A confession: when I started this blog, it was because I was afraid I was currently missing a necessary part of my resume: a blog. A reasearch blog, or some other internet presence I could direct would-be employers/collegues to so that they might learn more about me. Supposedly everyone had them, and if you don’t have one, you’re at a serious disadvantage. What I don’t yet understand is how everyone has time to update their blogs while actually getting work done. Over the last two weeks, I’ve been working pretty hard on one of my course projects, in preparation for a trade-show style poster presentation. The resulting poster is nice, and I’ve come up with a couple of nice results, but have had little to no time for blogging.
So, currently I’m working on two different things:
1) A project that tries to cluster spam messages by body content and correlate this with botnet data (which is a hot topic these days). It might be really useful if I can get Affinity Propagation working in the analysis pipeline. The pipeline works kind of like this: (Extract message bodies, turn them into transactions) –> (Code the transactions as integers) –> (Mine the transactions for frequent patterns. Kind of like a dimensional reduction in the bag-of-words vector space representation model.) –> (Tabulate the feature matrix by parsing the transactions and counting the TF x IDF of the messages) –> (Cluster the messages using a standard K-means algorithm. This is performed several times with random re-assignments in a sound manner to increase the likelihood of reproducible clusters that capture some semantic meaning) –> (Interpret the output). It’s a little frustrating as I’m working with a huge data set, and our computing cluster is behaving a little flaky (disk problems!). Currently, it looks as if K-means is finding meaningful clusters, but it’s too slow to be useful: clustering ~12000 messages based on ~10000 features is about 45 minutes of computing. That’s not fast enough when you consider that one day’s worth of spam messages is no less than 864000. Affinity Propagation (http://www.psi.toronto.edu/affinitypropagation/) is an exemplar-based clustering technique that is much faster than K-means, and would really make the analysis a lot faster if I can get a perl-to-c interface up and running. I understand perl is extended through XS (eXStension?) or SWIG (http://www.swig.org/papers/Perl98/swigperl.htm), though I have no experience in either, and both look non-trivial.
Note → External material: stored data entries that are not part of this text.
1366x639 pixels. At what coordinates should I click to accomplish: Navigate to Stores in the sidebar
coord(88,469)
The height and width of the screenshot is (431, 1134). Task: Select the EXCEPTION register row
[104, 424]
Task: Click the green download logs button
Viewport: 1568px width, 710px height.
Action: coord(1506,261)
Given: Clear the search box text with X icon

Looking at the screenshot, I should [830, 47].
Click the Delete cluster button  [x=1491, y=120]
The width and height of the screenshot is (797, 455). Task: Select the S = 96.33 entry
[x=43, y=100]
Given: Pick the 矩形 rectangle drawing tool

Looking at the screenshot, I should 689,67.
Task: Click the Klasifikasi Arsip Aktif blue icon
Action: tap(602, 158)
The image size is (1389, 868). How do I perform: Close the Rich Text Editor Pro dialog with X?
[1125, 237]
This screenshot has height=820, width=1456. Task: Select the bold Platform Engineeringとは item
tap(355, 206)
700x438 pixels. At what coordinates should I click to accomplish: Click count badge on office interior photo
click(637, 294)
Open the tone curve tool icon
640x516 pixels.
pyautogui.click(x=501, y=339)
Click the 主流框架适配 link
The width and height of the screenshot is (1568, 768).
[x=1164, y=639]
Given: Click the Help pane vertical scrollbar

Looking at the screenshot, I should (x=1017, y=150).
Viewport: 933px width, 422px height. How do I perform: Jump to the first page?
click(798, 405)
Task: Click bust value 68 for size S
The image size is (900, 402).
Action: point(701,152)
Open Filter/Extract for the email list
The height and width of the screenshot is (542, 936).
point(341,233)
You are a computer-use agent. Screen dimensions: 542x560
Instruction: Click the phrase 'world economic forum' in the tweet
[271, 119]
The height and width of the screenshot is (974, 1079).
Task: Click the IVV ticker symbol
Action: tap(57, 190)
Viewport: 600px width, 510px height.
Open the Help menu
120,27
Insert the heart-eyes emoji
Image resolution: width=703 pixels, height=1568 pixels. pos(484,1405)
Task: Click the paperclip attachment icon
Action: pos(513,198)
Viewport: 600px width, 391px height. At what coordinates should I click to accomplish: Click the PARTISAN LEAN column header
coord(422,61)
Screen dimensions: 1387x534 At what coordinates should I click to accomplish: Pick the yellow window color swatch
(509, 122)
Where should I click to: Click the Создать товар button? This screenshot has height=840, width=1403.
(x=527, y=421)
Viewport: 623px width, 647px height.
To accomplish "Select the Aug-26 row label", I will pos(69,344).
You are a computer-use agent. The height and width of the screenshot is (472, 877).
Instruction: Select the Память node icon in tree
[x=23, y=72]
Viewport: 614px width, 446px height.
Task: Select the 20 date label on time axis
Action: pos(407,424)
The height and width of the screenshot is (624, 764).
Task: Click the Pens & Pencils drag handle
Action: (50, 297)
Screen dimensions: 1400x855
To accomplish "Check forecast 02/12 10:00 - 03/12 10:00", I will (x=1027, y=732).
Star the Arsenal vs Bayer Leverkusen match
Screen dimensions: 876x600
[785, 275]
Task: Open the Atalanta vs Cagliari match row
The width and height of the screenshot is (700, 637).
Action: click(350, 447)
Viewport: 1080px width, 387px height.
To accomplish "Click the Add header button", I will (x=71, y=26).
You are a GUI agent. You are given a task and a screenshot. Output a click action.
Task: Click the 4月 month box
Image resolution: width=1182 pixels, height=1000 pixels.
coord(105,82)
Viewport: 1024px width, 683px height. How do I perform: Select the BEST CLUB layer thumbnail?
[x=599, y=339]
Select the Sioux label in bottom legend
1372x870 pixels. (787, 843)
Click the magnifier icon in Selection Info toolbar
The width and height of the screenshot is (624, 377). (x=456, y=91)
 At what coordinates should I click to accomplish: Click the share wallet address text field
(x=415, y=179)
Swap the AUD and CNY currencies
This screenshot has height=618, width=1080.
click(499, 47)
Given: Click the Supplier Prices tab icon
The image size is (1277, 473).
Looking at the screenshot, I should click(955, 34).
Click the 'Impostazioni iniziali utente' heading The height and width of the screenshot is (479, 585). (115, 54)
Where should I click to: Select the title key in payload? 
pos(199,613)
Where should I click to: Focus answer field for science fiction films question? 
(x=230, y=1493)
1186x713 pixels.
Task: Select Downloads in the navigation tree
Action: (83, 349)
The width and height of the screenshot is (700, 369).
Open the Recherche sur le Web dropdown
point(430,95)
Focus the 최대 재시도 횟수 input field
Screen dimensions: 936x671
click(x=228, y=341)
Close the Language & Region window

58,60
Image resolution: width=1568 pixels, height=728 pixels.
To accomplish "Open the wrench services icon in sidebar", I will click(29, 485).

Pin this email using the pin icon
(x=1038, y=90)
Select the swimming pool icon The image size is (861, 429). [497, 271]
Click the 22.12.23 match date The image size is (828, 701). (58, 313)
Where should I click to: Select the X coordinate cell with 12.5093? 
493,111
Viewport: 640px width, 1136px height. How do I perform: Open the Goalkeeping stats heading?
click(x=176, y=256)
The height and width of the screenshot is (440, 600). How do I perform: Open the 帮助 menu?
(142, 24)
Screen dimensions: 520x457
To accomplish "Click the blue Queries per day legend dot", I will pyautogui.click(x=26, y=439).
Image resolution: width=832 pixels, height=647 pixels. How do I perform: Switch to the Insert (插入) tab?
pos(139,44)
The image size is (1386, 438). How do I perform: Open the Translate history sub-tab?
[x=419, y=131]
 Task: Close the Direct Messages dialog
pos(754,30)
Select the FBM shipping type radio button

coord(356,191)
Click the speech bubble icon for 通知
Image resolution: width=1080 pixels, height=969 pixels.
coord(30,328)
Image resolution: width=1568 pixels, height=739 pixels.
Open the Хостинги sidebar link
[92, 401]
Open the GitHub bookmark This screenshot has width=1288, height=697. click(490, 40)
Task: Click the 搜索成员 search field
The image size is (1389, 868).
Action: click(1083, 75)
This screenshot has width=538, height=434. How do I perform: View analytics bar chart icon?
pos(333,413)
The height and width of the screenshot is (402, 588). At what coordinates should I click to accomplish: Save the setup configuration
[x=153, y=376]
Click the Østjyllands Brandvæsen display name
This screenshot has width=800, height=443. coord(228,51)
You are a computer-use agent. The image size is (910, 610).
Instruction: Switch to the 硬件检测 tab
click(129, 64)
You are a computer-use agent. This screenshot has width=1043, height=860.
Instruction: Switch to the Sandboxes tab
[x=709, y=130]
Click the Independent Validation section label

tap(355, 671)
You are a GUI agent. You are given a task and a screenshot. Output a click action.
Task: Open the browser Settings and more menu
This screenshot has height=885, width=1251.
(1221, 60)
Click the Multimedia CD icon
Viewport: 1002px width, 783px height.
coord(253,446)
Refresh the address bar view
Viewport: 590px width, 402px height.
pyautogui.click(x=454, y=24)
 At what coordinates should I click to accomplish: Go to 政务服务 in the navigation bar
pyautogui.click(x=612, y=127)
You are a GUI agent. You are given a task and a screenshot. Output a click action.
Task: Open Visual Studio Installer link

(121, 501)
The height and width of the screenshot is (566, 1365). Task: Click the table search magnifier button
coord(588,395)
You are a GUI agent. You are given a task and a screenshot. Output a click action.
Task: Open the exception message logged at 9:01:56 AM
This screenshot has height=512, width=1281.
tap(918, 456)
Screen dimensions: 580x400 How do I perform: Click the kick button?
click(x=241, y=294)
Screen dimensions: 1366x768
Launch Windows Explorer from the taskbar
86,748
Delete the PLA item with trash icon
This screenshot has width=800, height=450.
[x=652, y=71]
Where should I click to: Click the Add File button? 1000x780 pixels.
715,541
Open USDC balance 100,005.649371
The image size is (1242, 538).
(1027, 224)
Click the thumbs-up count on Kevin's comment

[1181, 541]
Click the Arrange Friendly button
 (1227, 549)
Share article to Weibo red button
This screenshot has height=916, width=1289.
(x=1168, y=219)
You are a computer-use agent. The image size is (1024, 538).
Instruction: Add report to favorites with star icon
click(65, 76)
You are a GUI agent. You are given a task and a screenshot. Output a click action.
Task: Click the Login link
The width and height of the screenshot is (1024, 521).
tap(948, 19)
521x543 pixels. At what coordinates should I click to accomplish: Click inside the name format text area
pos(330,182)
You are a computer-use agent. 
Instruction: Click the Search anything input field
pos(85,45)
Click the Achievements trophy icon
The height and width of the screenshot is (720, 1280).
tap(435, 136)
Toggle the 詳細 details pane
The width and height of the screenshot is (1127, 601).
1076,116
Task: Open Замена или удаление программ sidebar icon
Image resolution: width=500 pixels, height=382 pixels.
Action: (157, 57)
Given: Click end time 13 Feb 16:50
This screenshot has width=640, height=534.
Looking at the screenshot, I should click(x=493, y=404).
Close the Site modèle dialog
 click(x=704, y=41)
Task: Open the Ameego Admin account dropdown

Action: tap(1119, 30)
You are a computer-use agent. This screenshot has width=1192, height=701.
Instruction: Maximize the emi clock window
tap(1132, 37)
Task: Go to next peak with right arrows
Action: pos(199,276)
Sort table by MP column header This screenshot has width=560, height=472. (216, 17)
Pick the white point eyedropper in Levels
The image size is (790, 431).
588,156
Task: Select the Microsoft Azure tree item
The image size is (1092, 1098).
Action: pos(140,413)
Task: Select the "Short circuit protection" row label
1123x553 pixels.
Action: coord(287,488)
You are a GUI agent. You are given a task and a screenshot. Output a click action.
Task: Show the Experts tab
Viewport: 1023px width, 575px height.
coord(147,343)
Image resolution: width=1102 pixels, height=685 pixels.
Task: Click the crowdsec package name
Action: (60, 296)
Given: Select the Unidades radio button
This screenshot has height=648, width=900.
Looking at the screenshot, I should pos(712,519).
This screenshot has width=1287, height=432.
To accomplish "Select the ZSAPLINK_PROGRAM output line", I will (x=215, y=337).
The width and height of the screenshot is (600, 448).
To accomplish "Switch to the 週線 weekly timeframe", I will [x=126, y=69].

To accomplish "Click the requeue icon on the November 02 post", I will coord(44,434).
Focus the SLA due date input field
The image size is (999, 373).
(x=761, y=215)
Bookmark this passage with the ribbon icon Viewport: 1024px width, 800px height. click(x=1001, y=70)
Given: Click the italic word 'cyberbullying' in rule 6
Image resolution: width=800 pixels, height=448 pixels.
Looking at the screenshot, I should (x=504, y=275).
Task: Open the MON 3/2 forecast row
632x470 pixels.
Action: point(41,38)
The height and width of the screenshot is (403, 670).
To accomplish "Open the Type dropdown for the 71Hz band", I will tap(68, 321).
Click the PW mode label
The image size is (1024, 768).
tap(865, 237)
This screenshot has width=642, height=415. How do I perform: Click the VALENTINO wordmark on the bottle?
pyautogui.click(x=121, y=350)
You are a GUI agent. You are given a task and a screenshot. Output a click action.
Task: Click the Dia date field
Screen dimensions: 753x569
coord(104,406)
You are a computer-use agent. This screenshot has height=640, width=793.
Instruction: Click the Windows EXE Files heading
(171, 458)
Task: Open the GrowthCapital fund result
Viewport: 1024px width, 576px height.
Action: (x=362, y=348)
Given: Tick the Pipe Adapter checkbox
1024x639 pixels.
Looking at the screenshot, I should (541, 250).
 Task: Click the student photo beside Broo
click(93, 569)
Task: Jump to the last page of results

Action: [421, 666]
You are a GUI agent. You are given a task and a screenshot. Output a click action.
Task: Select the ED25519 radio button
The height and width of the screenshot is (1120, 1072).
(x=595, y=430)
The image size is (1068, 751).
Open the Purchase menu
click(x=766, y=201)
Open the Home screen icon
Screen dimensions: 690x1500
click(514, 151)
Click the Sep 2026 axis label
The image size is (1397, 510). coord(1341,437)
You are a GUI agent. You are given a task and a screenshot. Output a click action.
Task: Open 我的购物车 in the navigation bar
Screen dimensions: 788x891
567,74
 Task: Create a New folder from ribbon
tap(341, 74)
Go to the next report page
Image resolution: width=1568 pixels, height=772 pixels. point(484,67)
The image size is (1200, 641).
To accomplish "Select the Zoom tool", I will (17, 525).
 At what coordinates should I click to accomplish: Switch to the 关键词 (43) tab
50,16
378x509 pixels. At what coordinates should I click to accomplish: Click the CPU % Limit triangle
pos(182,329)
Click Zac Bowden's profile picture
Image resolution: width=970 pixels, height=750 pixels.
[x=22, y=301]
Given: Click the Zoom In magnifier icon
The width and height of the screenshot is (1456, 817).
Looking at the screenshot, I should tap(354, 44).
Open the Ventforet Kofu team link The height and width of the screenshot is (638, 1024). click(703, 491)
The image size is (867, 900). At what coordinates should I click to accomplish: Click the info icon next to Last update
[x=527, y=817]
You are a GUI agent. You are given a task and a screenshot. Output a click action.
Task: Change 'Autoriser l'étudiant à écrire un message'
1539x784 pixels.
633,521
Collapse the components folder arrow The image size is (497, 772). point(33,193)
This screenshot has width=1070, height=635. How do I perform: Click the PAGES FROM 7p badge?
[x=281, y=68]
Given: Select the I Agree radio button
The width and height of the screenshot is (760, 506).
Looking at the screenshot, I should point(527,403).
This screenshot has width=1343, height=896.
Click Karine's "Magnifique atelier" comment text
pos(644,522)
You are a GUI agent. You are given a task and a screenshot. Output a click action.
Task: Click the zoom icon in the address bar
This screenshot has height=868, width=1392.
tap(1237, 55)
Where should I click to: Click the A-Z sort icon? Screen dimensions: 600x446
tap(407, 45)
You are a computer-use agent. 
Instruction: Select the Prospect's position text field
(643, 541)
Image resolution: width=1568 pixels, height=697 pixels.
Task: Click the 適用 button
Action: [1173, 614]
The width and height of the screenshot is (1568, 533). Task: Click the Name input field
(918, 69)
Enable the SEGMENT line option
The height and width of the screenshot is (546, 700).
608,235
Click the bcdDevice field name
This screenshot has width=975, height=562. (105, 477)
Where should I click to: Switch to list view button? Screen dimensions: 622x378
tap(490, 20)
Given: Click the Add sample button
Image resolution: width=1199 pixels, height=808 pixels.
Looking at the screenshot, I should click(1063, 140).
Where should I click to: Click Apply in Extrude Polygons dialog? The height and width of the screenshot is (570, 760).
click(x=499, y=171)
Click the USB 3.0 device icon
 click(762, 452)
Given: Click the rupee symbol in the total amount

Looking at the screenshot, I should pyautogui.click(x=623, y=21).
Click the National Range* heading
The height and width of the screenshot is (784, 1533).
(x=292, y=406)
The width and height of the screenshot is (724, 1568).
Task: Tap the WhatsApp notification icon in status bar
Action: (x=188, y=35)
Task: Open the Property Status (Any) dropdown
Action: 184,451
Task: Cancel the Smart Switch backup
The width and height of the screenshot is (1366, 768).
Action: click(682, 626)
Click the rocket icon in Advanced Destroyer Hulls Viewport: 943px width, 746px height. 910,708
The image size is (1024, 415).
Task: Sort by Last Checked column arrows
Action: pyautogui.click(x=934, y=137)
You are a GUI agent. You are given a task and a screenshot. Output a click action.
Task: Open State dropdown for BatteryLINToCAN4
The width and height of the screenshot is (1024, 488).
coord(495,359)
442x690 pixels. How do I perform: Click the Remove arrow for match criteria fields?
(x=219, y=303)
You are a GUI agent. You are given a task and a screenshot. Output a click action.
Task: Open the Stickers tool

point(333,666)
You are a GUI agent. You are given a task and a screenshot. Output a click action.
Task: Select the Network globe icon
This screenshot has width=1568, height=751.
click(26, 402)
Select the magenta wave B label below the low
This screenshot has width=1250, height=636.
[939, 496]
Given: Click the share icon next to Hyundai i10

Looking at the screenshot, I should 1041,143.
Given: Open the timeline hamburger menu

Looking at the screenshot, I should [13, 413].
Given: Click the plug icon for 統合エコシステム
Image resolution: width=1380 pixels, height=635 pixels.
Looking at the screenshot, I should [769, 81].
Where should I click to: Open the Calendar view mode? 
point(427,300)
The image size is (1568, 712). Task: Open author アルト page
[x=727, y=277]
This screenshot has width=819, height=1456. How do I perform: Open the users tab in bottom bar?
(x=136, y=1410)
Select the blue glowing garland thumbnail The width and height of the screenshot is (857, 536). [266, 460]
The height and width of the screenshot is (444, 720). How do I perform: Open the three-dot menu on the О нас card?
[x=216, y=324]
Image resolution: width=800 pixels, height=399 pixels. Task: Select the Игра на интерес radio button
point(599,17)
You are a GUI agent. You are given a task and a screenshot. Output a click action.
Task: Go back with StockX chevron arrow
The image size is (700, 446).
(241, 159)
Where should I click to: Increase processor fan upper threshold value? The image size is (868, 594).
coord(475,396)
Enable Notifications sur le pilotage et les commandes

2) An assignment that deals mainly with a new sequencing technology for transcriptome quantification called RNASeq (Nature Methods Vol 5 No 7 July 2008). We are asked to extend their methods to a probabilistic model when dealing with multi-reads. I haven’t had much time to devote to this, so my post gets a little sparse here.
3) My own research into noise models for MRM mass-spec protocols. Lots of reading to do here, and a couple of ideas that need more work, but I’ll have to finish my course work first.
So, that’s it for now. If all goes well I’ll post some results and insight into the spam generating process in the next week or so.